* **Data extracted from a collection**
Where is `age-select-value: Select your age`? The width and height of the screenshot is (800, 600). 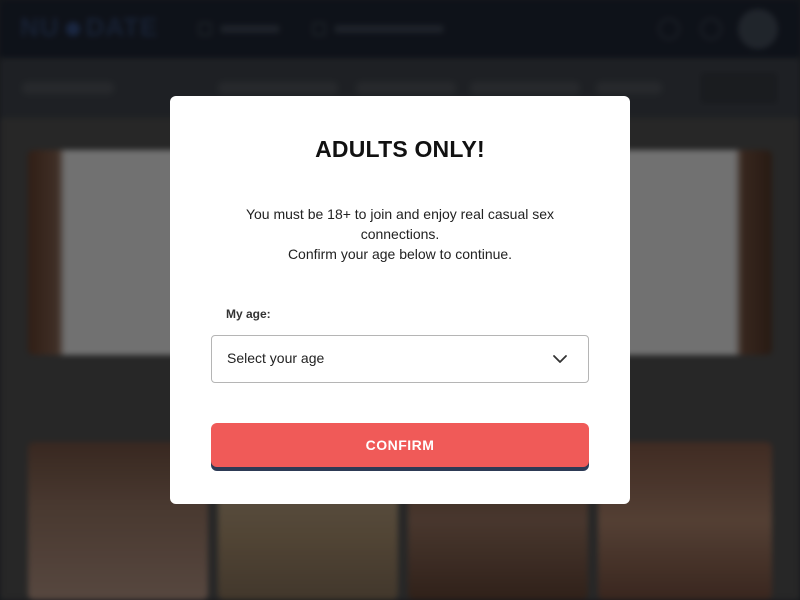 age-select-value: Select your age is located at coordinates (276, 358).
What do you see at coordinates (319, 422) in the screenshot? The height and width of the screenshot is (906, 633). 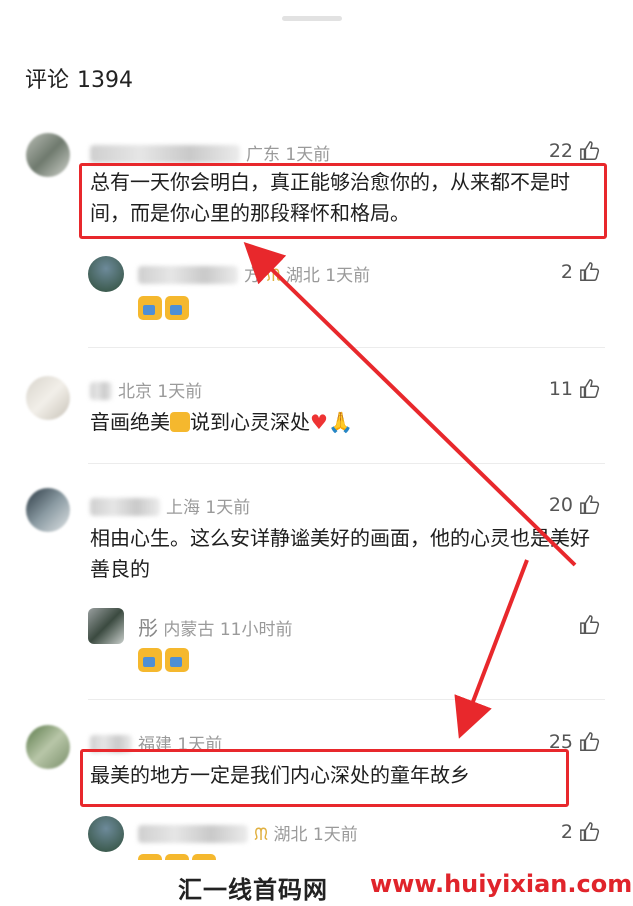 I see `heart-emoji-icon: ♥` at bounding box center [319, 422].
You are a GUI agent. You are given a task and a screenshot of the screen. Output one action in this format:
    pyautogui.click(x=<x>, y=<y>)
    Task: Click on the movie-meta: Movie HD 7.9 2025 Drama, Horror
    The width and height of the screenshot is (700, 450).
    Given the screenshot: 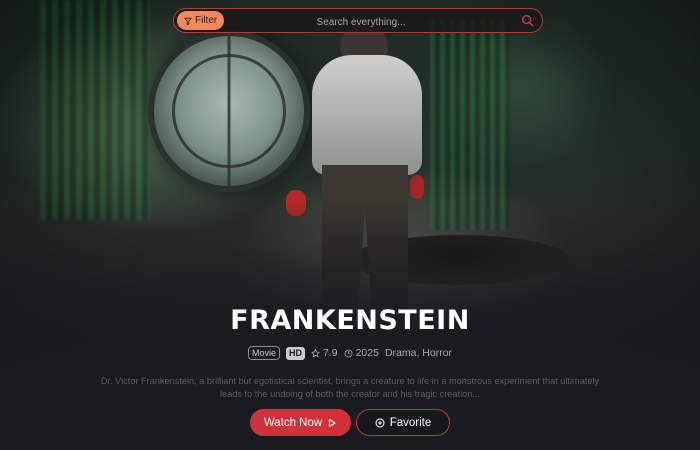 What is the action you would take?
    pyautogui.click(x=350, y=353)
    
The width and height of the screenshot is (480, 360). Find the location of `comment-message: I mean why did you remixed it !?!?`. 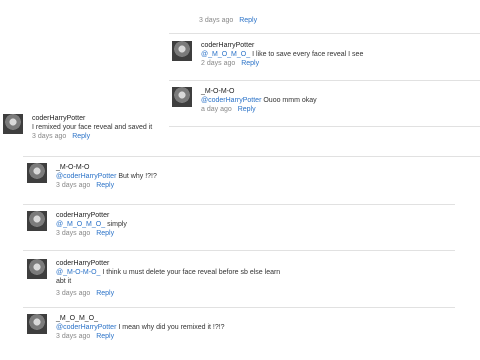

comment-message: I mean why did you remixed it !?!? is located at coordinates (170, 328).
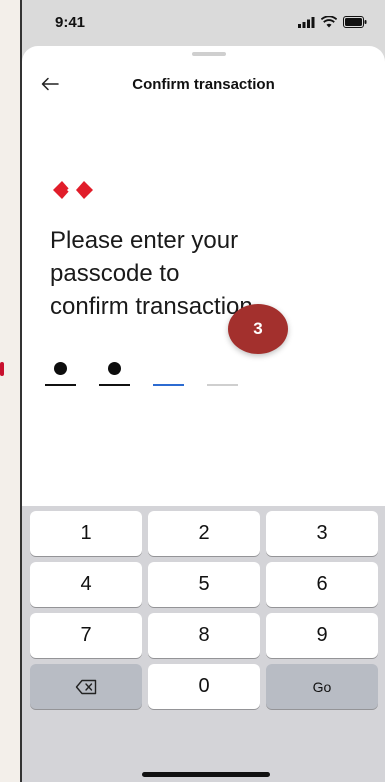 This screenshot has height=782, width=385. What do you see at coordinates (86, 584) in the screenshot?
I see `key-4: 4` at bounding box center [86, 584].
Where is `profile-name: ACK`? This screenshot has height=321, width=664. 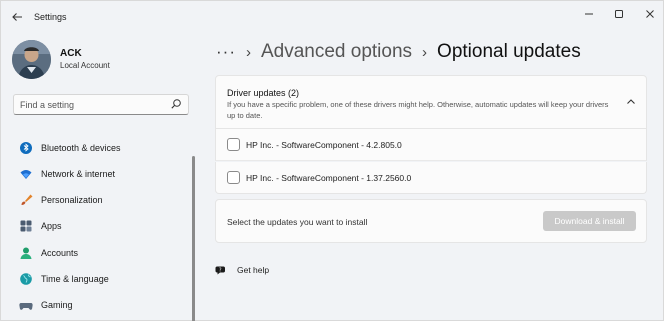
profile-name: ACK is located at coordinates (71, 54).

* **WHAT YOU NEED TO DO**
Return, word for word, the lines from the one containing "The width and height of the screenshot is (480, 360)." through the one containing "comment-message: I mean why did you remixed it !?!? is", with both of those lines included. Leave the pictures out of your answer.

* **TASK ANSWER**
The width and height of the screenshot is (480, 360). Find the location of `comment-message: I mean why did you remixed it !?!?`. 

comment-message: I mean why did you remixed it !?!? is located at coordinates (170, 328).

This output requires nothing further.